“Where will we find another room like this?” he said, and closed the door gently on that freakish collection of books, on the tarnished mirrors, the fireplace that could not be used, the bathtub into which water did not flow, the map of Ile d’Yeu, the miniatures, the red and black and white wallpaper, the now familiar view, through that always open window, of the bottom of the sea. As he started down, he thought: We will never come here again.…

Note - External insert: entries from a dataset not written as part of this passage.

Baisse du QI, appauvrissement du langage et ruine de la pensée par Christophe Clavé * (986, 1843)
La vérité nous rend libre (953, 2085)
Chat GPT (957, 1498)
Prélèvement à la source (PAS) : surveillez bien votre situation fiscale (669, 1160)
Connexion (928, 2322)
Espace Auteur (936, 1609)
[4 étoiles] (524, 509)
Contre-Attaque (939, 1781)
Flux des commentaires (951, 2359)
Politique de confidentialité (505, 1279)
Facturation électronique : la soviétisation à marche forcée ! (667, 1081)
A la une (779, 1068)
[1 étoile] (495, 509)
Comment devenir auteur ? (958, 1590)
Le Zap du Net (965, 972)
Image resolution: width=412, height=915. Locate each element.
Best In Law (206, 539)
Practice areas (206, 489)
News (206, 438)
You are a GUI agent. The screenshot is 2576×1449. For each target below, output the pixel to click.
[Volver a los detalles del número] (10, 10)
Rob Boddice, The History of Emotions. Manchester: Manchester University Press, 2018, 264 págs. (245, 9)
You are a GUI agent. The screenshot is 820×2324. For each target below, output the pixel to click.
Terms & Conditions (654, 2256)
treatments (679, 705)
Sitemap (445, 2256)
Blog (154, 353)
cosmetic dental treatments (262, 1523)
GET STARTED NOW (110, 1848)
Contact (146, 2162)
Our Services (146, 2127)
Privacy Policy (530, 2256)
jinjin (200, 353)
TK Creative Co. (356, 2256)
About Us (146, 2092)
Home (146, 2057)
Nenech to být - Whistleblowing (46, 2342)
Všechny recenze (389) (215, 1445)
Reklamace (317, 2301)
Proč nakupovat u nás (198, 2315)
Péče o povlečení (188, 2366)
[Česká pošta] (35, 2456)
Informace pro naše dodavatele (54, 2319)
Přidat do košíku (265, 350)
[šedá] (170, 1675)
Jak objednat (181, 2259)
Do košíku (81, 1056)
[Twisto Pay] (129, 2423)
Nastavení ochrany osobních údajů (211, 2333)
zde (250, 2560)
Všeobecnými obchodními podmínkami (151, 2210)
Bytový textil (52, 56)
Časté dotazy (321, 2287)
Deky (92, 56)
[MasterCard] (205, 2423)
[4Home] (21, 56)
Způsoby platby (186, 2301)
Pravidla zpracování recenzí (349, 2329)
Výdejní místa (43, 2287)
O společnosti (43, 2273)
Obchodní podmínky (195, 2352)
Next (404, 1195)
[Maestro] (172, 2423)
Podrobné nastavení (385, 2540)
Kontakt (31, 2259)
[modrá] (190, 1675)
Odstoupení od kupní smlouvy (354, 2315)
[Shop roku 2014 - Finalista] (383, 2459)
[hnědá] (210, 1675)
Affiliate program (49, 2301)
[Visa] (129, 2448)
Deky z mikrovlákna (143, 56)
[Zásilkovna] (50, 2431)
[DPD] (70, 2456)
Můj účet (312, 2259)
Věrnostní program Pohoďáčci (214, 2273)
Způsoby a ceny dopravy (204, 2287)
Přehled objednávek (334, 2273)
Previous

Mme Viénot was waiting for them at the foot of the stairs, and they followed her along the back passageway by which they had first entered the house, around a corner, and then another corner. A door opened silently, on the right, and Harold found himself face to face with a maniacal old woman, who clawed at his coat pocket and for a second scared him out of his wits. It was the cook. He was seeing the cook at last, and she had put something in his pocket. Too astonished to speak, he pressed a five-hundred-franc note into her hand, and she withdrew behind the door. He glanced ahead of him and saw Mme Viénot’s skirt disappearing around the next corner. He was more than half convinced that she had seen—that she had eyes in the back of her head. She must, in any case, have sensed that something strange was going on. But when he caught up with her in the courtyard, she made no reference to what had happened in the corridor and, blushing from the sense of complicity in a deception he did not understand, he also avoided any mention of it.
Mme Bonenfant and Mme Cestre were waiting outside with the two children, whom the Americans had scarcely laid eyes on, and Alix’s baby in her stroller. The Americans shook hands with their hostess, with Mme Bonenfant, with Mme Cestre. They disposed of the dressing case and the two small suitcases among the three of them. Sabine kissed her mother and grandmother, and then, mounting their bicycles, waving and calling good-by, they rode out of the courtyard, past the Lebanon cedar that was two hundred years old, and down the cinder drive.
Harold did not dare look at the piece of paper until they had turned into the road and there was no possibility of his being seen from the house. He let Barbara and Sabine draw ahead and then, balancing a suitcase with one hand, he put his other into his pocket. By all the rules of narration it should have been a communication from M. Viénot, a prisoner somewhere in the attic, crying out for help through his only friend, the cook. It was, instead, a recipe for French-fried potatoes, and with it, on another piece of paper three inches square, a note:
Si, par hasard, M. et Mme Rhodes connaissaient quelqu’un desirant du personnel français mon fils et moi partirions très volontiers à l’Etranger. Voici mon addresse Mme Foëcy à St. Claude de Diray Indre-et-Loire.…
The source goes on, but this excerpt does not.